At Border Crossing UX, we view design checklists as the operational DNA of a design system; they ensure that every component, pattern, and interaction meets our rigorous standards for accessibility, usability, and technical integrity across digital estates.
Operationalising quality: The strategic value of systemic design checklists
Design checklists are useful for a variety of reasons such as consistency, collaboration and efficiency. But for a senior design leader, the checklist is a tool for risk mitigation and knowledge transfer:
- Reduced Design Debt: By catching inconsistencies at the atomic level, you prevent design drift, CSS bloat, and technical debt from propagating through the digital estate.
- Decentralised Governance: By codifying standards into a checklist, you empower every designer to perform their own high-level QA. This reduces bottlenecks in the review process and ensures that “Definition of Done” is consistent across the entire team.
- Accessibility Compliance (WCAG 2.2): As accessibility options are no longer a ‘nice-to-have’ but part of legal requirements, a checklist ensures that contrast ratios, keyboard navigation, and screen-reader support are baked into the component architecture rather than treated as an afterthought.

.....

## ACTIONS TO TAKE
1. Decide whether each statement below agrees with the design checklist text above. Answer yes or no for each, and quote the deciding words of the text.
(a) Checklists let inconsistencies be caught at the atomic level.
(b) The text describes accessibility options as a 'nice-to-have'.
(c) Codifying standards into a checklist increases bottlenecks in the review process.
2. Carry on the design checklist text from its last sentence, in the same formal register.

## RECORDED DATA
.....

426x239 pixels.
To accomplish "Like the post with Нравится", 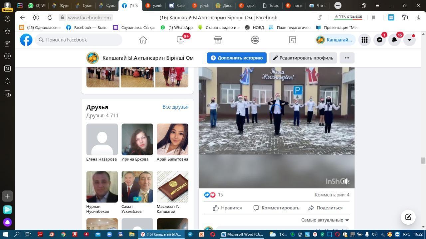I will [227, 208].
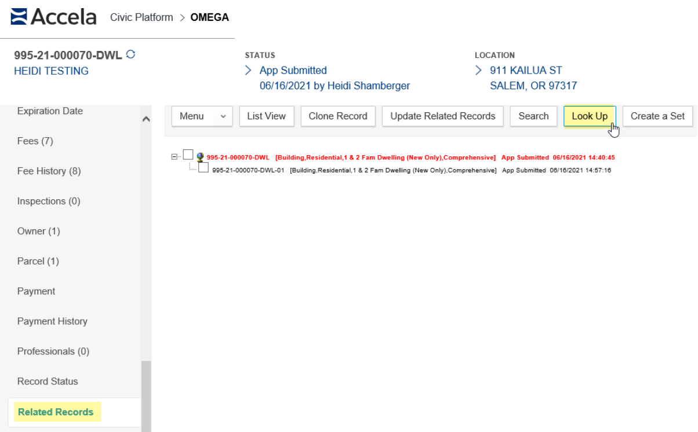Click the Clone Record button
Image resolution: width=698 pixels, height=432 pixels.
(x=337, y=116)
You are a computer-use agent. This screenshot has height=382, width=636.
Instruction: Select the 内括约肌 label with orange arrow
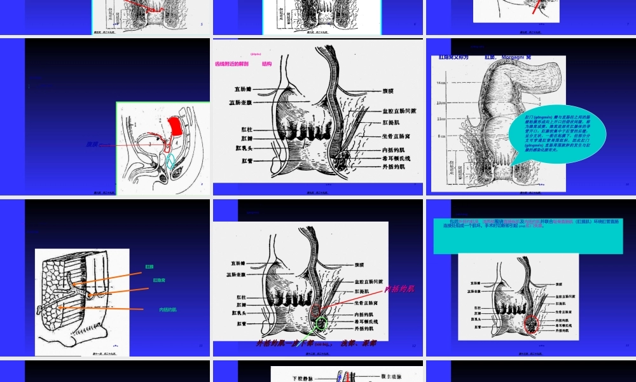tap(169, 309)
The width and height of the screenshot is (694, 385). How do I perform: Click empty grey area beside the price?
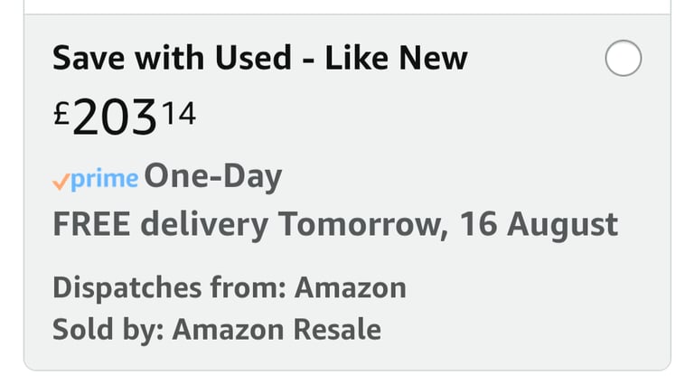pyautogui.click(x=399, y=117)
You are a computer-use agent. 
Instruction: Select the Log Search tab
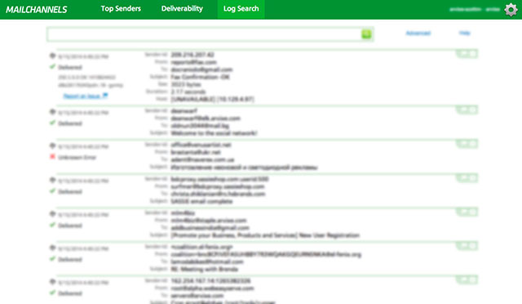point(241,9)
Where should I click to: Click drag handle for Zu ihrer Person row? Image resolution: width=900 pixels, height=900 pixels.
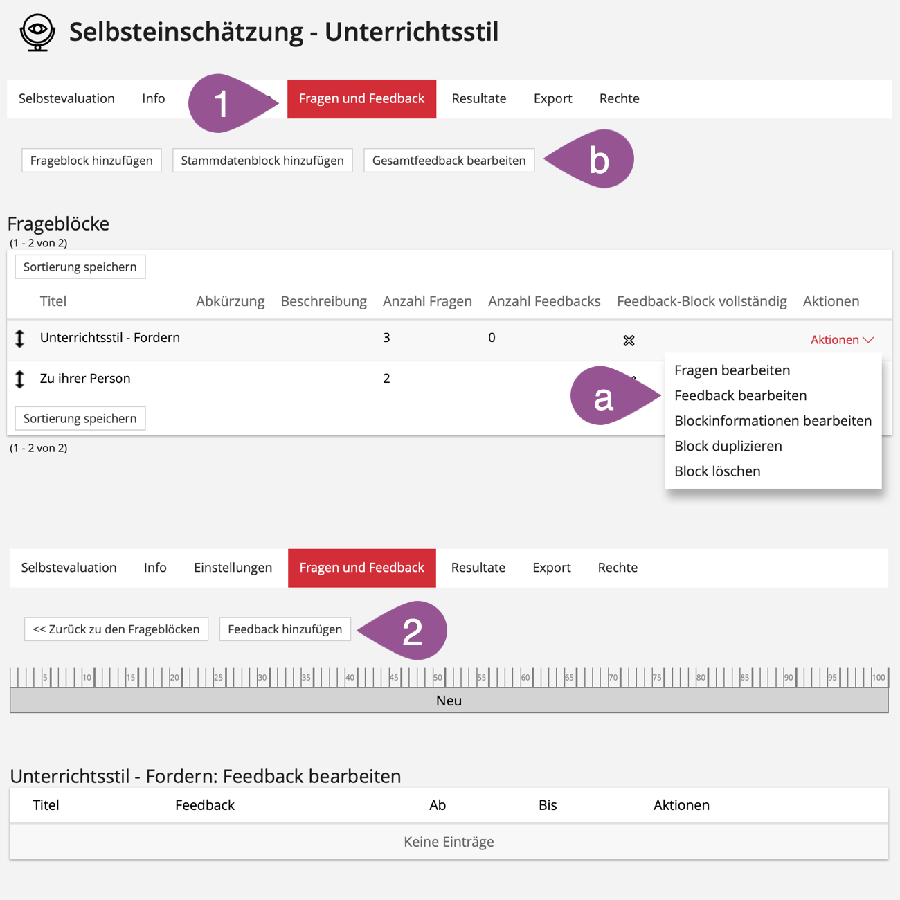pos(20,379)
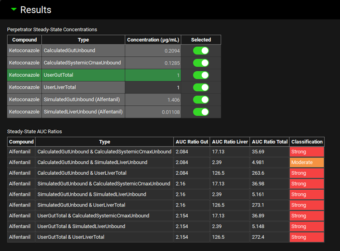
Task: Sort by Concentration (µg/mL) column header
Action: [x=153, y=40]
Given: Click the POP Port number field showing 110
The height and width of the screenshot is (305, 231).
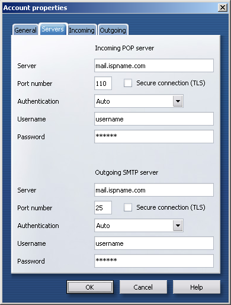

.....

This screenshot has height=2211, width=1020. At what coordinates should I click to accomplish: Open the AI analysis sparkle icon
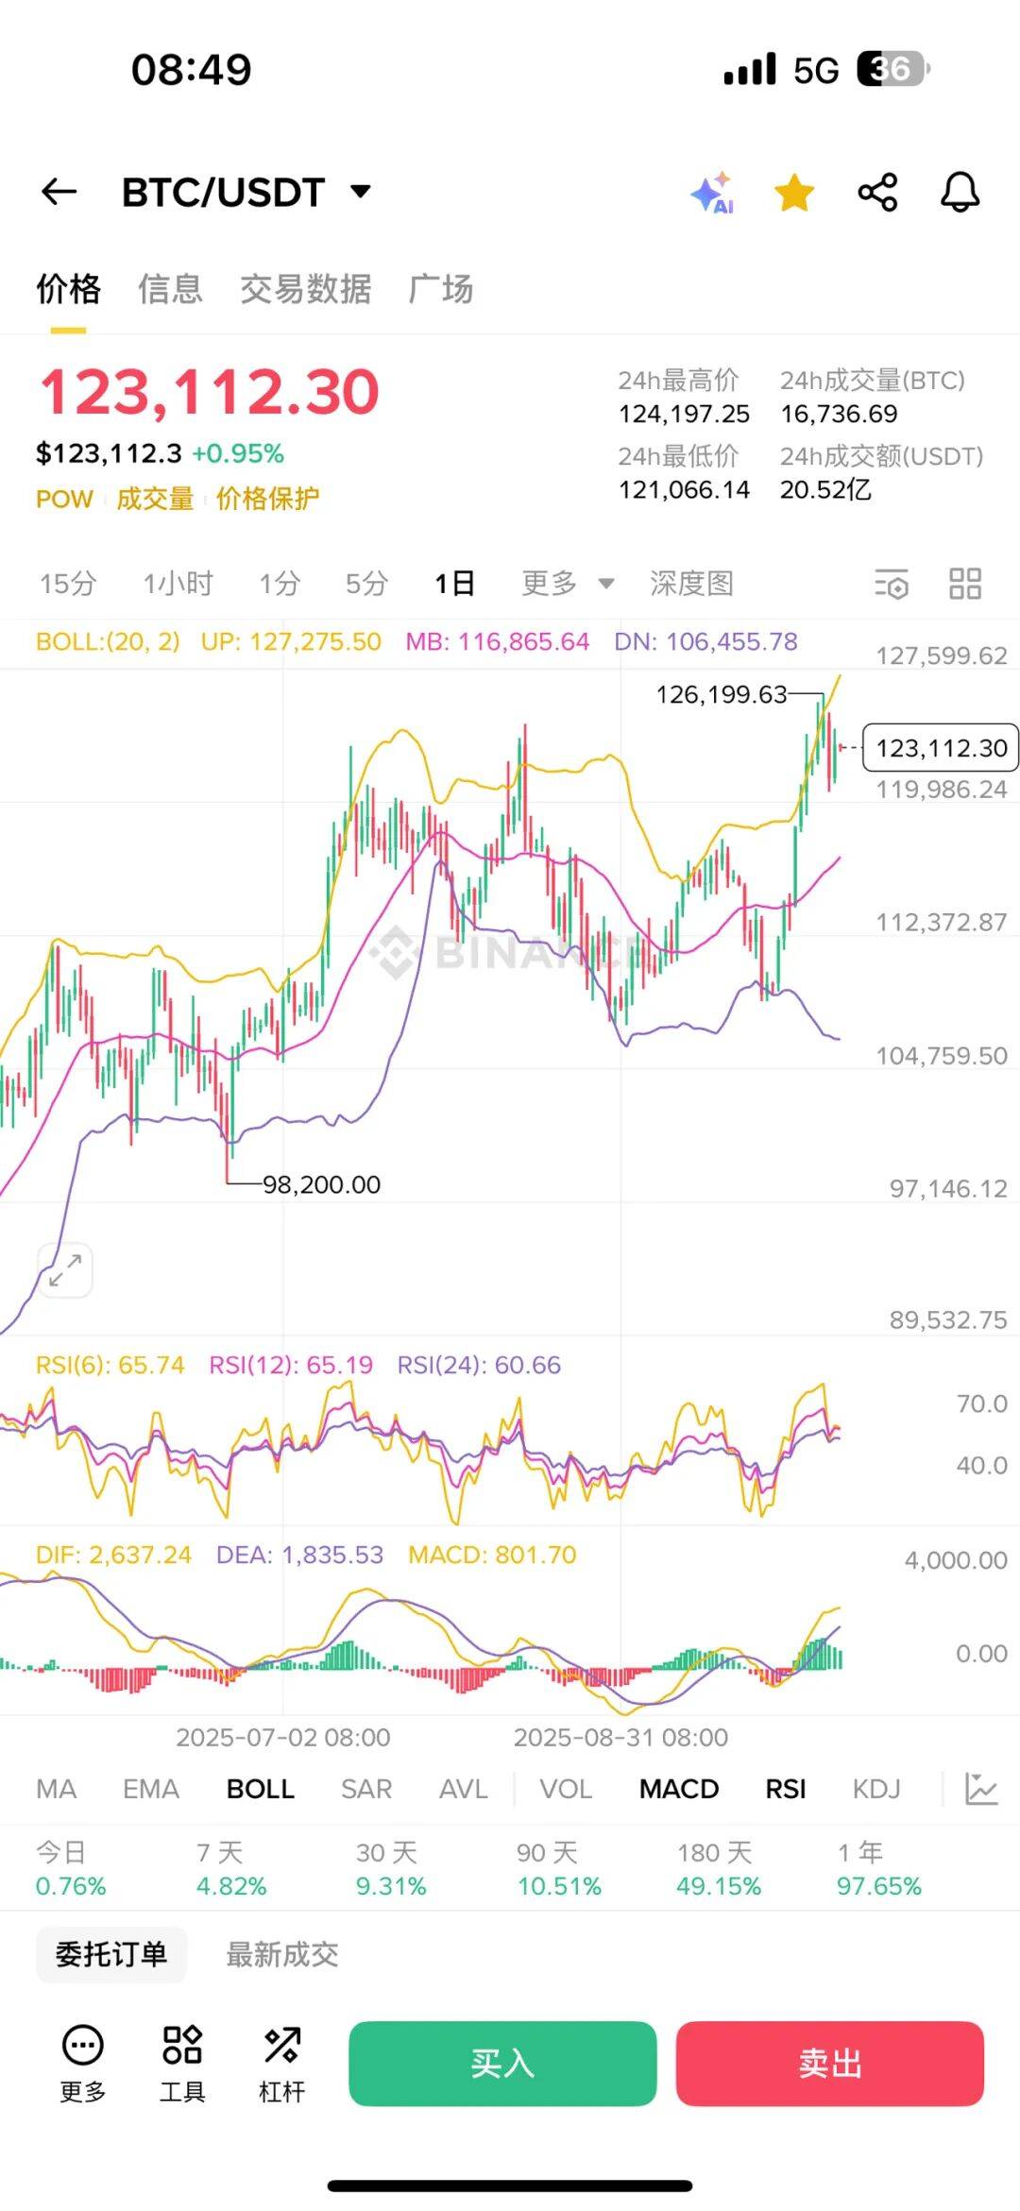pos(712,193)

.....

## YOUR WRITTEN ANSWERS
1.
(a) Yes: "By catching inconsistencies at the atomic level"
(b) No: "accessibility options are no longer a ‘nice-to-have’ but part of legal requirements"
(c) No: "This reduces bottlenecks in the review process"

2.
When should you use your checklist?
For maximum effect and impact, design checklists must be integrated into the lifecycle of a project, not just used for quality assurance at handover:
During System Architecture: Define your global heuristics (your guidelines) early. Before building a single component, decide on the non-negotiables that will must be adhered to and retained e.g., token naming conventions and responsive breakpoints.
Within the Workflow: Embed your checklist directly into your design workspaces. Use it to tick off requirements as you move from wireframe to high-fidelity prototype.
Checking AI Work: In the age of AI-assisted design, checklists are your primary defence against “automated design drift.” Use the checklist to manually validate outputs from Generative AI tools to ensure they align with your brand’s specific logic and accessibility requirements.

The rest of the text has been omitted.